On lui demandera tout d’abord de s’excuser s’il a pu offenser ou blesser des personnes, pour apaiser la situation, ce qu’il fera bien volontiers, n’étant pas de nature belliqueuse. Mais dès l’instant où il s’est excusé, la machine infernale est enclenchée sans qu’il le sache. Cela vaudra reconnaissance de culpabilité : en l’occurrence, ne pas être prétendument dans la bonne compréhension de la laïcité et s’en vient alors tout naturellement le chapelet habituel des anathèmes, procès en racisme, islamophobie (validant au passage la réhabilitation du délit de blasphème) etc. que beaucoup d’entre nous ont subis avec la complicité au minimum passive de leurs administrations. Peu à peu, il comprend le piège qui est en train de se refermer sur lui et déclare avec force : « Je n’ai commis aucune infraction dans l’exercice de mes fonctions ». Il envisage de faire constater certains des propos tenus par certains de ses lâches collègues à son sujet par voie d’huissier, mais il est déjà trop tard et l’histoire en vérité est déjà écrite. Il n’y aura plus de retour en arrière possible jusqu’à ce que sa tête suppliciée roule sur le sol et apparaisse sur les écrans de nos réseaux sociaux.

La force d’analyse de David di Nota consiste ensuite à corréler le bilan accablant de toutes ces fautes accumulées avec l’idéologie dont est empreinte l’Education nationale qui, rappelons-le, s’est majoritairement indignée en poussant moult cris d’orfraie lorsque la Ministre de l’Enseignement Supérieur a osé parler d’ « islamogauchisme », alors même que le réel en impose l’évidence sanglante et nocive. Ce qui est donc remis en cause ici est le paradigme victimaire -mais aussi suspicieux d’emblée envers les enseignants- qui règne au sein d’une administration très perméable aux thèses décoloniales, indigénistes, antiracistes dévoyées et, surtout, qui, par la glorification de l’offense tend à renvoyer intrinsèquement les élèves et l’enseignant dos à dos puis à faire finalement peser toute charge de toute faute sur ce-dernier. Cette analyse critique s’étend jusqu’à la loi dite « pour une école de la confiance » de juillet 2019. Il faut voir ici le fruit de décennies d’un pédagogisme visant à introduire toujours davantage les parents d’élèves dans l’école, à réduire le magistère de l’enseignant, à niveler les hiérarchies qui, seules, étaient émancipatrices : c’est aussi cette séparation claire entre la famille et l’école qui garantissait l’indispensable laïcité d’un lieu qui, en retour, était sacralisé.
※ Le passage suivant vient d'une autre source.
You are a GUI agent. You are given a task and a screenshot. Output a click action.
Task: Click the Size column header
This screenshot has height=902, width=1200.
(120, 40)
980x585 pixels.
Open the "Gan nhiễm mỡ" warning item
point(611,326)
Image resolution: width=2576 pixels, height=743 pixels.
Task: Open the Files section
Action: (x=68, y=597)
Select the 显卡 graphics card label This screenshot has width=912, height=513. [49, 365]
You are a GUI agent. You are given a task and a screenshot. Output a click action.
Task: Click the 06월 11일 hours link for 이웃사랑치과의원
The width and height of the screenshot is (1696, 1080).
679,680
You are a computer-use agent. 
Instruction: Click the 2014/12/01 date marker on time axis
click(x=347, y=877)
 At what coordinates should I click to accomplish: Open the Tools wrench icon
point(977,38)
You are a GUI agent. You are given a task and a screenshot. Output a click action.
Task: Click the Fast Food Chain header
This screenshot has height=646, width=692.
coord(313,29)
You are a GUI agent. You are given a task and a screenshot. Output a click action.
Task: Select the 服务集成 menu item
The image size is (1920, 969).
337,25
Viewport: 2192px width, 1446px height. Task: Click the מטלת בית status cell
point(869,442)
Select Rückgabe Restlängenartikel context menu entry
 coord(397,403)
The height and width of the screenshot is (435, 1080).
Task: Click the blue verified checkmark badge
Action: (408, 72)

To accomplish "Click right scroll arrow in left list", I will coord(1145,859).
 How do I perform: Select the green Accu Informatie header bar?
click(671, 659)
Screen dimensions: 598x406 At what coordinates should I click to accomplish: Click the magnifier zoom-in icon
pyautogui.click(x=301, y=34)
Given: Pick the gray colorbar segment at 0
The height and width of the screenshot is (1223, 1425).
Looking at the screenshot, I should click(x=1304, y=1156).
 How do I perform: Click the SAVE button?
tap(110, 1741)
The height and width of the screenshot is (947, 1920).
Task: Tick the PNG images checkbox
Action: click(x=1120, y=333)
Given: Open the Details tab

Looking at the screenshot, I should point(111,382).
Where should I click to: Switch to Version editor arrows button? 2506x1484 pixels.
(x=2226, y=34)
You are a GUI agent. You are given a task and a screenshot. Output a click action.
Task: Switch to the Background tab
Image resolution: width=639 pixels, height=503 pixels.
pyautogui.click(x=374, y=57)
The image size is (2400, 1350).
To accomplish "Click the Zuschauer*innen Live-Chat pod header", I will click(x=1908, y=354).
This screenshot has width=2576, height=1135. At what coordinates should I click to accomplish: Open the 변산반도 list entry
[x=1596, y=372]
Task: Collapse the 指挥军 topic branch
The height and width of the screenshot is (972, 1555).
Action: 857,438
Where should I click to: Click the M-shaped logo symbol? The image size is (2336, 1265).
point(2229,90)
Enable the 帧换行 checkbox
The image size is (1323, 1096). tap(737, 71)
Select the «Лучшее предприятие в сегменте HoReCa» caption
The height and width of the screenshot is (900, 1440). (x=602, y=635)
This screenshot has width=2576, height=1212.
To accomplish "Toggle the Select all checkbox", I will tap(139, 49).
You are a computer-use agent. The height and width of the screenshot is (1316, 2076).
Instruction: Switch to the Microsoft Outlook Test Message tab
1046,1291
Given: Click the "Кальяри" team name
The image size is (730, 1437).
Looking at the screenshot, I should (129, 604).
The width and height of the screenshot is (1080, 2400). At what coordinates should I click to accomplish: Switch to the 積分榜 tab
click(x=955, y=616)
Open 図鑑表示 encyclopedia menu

Cet ouvrage est donc bien plus qu’un hommage ou qu’une indignation : c’est un remarquable travail d’écrivain, nous l’avons dit et cet aspect formel est indispensable à la force du propos. Ce contre-rapport mis en récit de manière à la fois délicate et puissante, à l’image de la personnalité de son auteur, est une œuvre de vérité et, en quelque sorte, de justice. Ce 15 octobre, nombreux seront ceux qui, sur injonction ministérielle, verseront des larmes de crocodiles en se recueillant en mémoire de Samuel Paty, en osant parler sans vergogne d’une liberté d’expression qu’ils n’ont cessé d’opprimer, se rangeant toujours du côté de la meute, de la rumeur, de cette « calomnie » kafkaïenne à laquelle il est fait référence ici. Espérons qu’ils liront ce livre qui, en quelques jours à peine, bénéficie déjà d’un immense succès bien mérité. Un an après sa mort, Samuel Paty voit ici une partie importante de la vérité et de son honneur rétablis.